This interactive mystery story demonstrates how concept erasure (CAV) and knowledge injection (ROME) can be applied to guide, distort, or suppress factual outputs in a language model — using a visual storytelling interface.

**What the Toggles Do**

Toggle	What it Does	Effect in the Story
CAV Erasure	Removes internal concepts (e.g., emotions, guilt, fear)	Butler appears emotionless, statements lose remorse/sentiment
ROME Edit	Injects new factual knowledge or bias into the model weights	"Charles" becomes the suspect, blood letters gain eerie lore

These edits directly manipulate internal hidden layers or projection heads of the language model without retraining.

Detective Thriller Walkthrough 

Entry 1:

“I received a mysterious letter... someone has been murdered.”

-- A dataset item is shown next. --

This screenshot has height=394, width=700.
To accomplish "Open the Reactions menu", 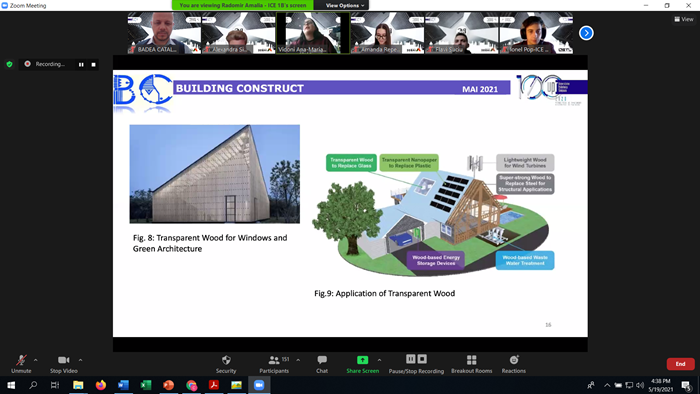I will [x=513, y=364].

Introduces the case. Whitmore estate is the scene.

Entry 2:

“They say she died in her sleep. But I saw blood.”

ROME ON

The blood clue creates suspicion. A peaceful death is now in doubt.

Entry 3:

“The butler said he felt nothing.”

CAV ON

Emotions erased. The butler’s reaction seems cold, suspicious.

Entry 4:

“The maid heard a name before death.”

Adds tension. Who was whispered?

Entry 5:

“She whispered the name Charles.”

ROME ON

Charles is injected as a suspect. The LLM "believes" he’s involved.

Entry 6:

“Charles claims he was in the music room.”

CAV ON

Strips emotion from Charles’ voice. Truth or deflection?

Entry 7:

“A second letter appears: ‘She knew.’”

ROME ON

Injects dramatic foreshadowing. Heightens paranoia and mystery.

Entry 8:

“I gathered everyone to reveal the killer.”

The classic detective climax moment — the confrontation scene.

Entry 9:

“I walked out into the fog...”

A noir ending. The estate forever changed.

What This Shows 

CAV Edits: Can neutralize emotional content, making characters feel robotic, guilty, or cold. Useful for bias suppression, persona stripping, or tone shifts.

ROME Edits: Can inject alternate facts, frame someone falsely, or overwrite memory. Useful in factual corrections, simulated misinformation, or character modeling.

Combining Both: Enables powerful narrative control over dialogue agents. In this case:

ROME injects the suspicion

CAV removes humanity from potential suspects

***Conclusion***

This isn’t just a story — it’s a live demo of what it means to control the inner beliefs of an LLM. By toggling CAV and ROME, users can simulate paranoia, plant guilt, or erase compassion, all while watching the narrative evolve step by step.